((

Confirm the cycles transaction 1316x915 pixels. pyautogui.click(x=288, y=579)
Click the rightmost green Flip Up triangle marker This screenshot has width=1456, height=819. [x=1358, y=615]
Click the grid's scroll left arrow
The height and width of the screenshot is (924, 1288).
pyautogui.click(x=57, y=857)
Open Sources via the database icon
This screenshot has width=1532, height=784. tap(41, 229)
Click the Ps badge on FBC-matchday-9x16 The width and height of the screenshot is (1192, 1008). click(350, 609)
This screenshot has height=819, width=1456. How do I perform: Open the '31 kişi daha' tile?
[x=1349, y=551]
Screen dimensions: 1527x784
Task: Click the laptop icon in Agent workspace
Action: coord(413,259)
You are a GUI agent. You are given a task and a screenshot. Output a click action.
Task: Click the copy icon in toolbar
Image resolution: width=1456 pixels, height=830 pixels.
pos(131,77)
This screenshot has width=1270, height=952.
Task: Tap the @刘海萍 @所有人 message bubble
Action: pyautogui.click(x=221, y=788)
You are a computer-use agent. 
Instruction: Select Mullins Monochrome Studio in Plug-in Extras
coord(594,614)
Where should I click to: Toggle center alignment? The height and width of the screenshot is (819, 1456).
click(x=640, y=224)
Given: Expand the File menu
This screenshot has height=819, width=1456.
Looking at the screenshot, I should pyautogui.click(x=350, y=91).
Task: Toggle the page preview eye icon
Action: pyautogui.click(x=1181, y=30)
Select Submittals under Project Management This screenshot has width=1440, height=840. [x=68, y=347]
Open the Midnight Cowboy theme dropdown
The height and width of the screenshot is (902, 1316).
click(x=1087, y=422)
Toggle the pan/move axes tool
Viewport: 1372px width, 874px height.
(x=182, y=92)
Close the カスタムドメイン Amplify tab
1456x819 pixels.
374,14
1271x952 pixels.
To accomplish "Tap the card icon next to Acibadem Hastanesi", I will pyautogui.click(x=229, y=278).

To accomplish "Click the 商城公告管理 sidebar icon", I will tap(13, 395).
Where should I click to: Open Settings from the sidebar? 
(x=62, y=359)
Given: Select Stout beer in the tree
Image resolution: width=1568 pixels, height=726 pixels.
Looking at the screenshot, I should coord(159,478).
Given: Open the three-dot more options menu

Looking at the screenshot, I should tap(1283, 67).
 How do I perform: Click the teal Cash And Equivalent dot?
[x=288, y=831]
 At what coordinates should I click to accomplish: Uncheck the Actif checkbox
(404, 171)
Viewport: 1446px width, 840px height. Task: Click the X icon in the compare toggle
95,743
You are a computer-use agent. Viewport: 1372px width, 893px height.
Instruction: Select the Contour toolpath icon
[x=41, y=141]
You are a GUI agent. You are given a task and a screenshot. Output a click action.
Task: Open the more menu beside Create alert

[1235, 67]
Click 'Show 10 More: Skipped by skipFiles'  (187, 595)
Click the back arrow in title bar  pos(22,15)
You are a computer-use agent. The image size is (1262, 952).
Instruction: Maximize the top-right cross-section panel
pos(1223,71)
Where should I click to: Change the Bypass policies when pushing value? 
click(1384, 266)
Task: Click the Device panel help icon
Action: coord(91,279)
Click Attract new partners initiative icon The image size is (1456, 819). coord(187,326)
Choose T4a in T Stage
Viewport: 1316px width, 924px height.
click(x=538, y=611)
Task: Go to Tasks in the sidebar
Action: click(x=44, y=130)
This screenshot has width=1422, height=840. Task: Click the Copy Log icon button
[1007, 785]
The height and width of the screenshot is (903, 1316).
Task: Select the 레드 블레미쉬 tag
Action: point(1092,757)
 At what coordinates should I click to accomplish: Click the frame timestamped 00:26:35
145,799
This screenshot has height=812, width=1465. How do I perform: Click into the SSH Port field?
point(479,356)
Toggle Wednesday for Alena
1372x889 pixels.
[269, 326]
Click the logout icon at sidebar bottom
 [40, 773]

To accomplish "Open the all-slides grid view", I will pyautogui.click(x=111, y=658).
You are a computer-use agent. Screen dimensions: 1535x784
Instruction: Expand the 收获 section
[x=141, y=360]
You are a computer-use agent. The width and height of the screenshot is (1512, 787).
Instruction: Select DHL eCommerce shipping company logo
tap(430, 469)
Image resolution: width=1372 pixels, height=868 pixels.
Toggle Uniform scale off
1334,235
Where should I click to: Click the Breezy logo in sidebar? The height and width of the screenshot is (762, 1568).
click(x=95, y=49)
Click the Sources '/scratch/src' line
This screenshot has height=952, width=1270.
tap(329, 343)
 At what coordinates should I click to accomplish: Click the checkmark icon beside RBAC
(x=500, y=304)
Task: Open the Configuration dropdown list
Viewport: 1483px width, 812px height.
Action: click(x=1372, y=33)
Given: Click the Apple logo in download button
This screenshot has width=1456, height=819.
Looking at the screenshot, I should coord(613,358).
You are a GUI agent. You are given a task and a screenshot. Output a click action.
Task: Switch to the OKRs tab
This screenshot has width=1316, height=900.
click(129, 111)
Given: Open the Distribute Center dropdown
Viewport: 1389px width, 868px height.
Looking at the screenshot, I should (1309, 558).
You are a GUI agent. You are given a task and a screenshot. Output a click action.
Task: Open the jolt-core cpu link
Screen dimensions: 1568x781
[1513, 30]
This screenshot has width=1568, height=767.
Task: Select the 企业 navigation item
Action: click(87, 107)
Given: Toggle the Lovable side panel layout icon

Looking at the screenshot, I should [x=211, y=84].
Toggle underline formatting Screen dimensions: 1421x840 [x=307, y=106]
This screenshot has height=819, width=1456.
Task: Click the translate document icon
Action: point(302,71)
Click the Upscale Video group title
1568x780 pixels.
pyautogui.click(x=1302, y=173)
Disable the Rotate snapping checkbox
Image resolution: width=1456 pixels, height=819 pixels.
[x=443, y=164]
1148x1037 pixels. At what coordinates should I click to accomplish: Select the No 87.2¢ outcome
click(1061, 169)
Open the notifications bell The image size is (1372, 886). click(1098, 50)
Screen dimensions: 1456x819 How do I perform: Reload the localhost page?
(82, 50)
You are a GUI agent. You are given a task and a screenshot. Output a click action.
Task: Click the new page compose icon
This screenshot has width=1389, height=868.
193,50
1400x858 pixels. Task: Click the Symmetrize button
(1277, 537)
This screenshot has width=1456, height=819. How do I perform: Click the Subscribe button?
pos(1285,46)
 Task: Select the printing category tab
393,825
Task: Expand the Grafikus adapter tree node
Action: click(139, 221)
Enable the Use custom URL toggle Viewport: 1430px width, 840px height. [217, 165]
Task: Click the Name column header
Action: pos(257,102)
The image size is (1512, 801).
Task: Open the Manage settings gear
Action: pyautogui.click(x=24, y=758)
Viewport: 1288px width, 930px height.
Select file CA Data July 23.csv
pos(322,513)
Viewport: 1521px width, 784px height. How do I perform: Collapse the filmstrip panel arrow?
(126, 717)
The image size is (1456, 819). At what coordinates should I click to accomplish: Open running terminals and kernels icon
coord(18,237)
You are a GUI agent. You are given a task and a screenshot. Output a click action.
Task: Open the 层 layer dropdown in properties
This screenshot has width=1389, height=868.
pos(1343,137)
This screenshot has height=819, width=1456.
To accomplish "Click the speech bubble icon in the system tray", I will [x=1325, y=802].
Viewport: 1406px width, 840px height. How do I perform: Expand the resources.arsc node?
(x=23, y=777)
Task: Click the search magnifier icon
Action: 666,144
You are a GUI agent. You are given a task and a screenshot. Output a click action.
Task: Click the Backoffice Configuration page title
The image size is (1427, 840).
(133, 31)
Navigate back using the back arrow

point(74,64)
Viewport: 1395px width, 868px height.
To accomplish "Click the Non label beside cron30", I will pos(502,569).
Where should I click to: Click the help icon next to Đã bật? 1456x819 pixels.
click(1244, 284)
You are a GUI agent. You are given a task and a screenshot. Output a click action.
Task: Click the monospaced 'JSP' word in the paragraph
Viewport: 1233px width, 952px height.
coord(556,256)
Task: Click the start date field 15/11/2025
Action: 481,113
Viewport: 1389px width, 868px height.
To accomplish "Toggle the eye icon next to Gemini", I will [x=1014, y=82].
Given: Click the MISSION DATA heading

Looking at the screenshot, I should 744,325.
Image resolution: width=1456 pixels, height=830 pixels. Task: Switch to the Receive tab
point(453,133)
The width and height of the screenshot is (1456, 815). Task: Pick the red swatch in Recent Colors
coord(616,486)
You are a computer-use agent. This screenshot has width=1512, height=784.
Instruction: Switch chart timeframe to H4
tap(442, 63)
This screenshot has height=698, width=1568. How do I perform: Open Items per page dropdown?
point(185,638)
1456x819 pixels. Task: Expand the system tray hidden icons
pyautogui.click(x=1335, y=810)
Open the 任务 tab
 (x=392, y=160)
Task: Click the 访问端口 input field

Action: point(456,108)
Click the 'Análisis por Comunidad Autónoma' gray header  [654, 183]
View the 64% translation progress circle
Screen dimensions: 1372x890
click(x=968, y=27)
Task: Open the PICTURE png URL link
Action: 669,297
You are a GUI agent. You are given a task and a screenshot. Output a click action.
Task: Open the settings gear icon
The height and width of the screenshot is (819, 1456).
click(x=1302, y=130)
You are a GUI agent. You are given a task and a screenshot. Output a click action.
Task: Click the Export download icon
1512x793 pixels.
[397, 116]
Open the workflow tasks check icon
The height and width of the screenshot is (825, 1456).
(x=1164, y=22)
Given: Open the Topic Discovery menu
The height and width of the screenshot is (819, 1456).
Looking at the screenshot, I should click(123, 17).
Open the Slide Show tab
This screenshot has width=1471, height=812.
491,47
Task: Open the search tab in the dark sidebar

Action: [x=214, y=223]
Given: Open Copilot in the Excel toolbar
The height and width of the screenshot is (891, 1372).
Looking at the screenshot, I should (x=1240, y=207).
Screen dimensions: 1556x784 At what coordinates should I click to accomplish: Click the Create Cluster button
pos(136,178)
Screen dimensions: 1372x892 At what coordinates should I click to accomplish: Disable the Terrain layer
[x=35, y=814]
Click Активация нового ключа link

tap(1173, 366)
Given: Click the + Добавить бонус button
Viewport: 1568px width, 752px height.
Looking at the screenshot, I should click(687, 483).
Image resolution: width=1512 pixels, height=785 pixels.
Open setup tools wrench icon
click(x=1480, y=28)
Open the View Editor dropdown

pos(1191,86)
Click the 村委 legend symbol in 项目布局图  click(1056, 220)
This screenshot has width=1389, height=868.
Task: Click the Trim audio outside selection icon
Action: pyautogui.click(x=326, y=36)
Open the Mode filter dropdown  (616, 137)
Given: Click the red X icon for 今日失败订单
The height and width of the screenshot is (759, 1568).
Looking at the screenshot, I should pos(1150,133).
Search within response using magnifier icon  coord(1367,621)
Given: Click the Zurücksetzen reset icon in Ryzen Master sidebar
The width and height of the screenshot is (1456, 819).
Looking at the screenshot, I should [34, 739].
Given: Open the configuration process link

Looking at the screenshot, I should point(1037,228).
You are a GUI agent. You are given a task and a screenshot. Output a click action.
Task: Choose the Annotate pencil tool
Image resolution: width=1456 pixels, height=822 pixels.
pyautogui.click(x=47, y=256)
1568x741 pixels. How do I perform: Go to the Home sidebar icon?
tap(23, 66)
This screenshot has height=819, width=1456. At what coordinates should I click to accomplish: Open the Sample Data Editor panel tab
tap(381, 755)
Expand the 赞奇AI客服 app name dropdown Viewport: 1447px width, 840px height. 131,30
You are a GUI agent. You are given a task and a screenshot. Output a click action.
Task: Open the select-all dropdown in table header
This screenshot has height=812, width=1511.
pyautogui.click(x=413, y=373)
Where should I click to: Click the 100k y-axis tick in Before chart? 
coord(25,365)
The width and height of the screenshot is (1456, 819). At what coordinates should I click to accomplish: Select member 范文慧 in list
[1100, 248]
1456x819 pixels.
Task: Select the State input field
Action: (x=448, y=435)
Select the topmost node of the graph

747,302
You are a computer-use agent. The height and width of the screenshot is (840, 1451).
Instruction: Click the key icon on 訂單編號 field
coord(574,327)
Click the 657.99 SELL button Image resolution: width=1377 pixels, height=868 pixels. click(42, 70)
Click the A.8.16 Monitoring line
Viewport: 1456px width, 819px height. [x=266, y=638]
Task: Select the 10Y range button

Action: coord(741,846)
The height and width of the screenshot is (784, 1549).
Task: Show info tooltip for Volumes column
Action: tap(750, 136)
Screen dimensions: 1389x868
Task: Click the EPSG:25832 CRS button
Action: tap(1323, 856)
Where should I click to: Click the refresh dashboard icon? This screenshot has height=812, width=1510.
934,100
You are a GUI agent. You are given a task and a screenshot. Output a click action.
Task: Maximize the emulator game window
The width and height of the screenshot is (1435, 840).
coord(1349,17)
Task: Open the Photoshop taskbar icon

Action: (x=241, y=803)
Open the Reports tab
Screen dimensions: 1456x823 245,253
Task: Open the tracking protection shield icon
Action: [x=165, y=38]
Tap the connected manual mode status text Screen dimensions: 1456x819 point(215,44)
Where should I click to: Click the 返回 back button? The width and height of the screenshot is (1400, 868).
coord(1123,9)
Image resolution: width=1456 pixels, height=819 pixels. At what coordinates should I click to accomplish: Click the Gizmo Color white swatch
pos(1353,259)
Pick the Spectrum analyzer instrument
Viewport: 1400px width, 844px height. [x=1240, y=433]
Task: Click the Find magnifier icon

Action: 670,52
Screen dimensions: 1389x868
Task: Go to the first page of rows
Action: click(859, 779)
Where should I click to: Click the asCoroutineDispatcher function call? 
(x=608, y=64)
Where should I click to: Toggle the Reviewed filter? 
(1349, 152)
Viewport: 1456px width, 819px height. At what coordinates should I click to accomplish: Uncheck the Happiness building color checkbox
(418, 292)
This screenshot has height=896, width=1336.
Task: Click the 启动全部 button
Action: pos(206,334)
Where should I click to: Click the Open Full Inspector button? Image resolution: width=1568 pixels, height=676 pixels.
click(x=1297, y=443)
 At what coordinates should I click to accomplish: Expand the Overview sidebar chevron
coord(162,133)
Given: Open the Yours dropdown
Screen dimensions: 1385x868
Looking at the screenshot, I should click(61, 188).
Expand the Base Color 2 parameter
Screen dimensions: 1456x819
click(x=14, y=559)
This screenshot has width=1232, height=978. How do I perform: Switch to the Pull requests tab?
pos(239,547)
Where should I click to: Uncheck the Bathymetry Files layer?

))

■ Your task ■
Only the lines above from the line containing "Given: Open Copilot in the Excel toolbar" through the line containing "Given: Click the Zurücksetzen" should be retyped, exactly and with both ends included.

■ Problem solution ■
Given: Open Copilot in the Excel toolbar
The height and width of the screenshot is (891, 1372).
Looking at the screenshot, I should (x=1240, y=207).
Screen dimensions: 1556x784 At what coordinates should I click to accomplish: Click the Create Cluster button
pos(136,178)
Screen dimensions: 1372x892 At what coordinates should I click to accomplish: Disable the Terrain layer
[x=35, y=814]
Click Активация нового ключа link

tap(1173, 366)
Given: Click the + Добавить бонус button
Viewport: 1568px width, 752px height.
Looking at the screenshot, I should click(687, 483).
Image resolution: width=1512 pixels, height=785 pixels.
Open setup tools wrench icon
click(x=1480, y=28)
Open the View Editor dropdown

pos(1191,86)
Click the 村委 legend symbol in 项目布局图  click(1056, 220)
This screenshot has width=1389, height=868.
Task: Click the Trim audio outside selection icon
Action: pyautogui.click(x=326, y=36)
Open the Mode filter dropdown  (616, 137)
Given: Click the red X icon for 今日失败订单
The height and width of the screenshot is (759, 1568).
Looking at the screenshot, I should pos(1150,133).
Search within response using magnifier icon  coord(1367,621)
Given: Click the Zurücksetzen reset icon in Ryzen Master sidebar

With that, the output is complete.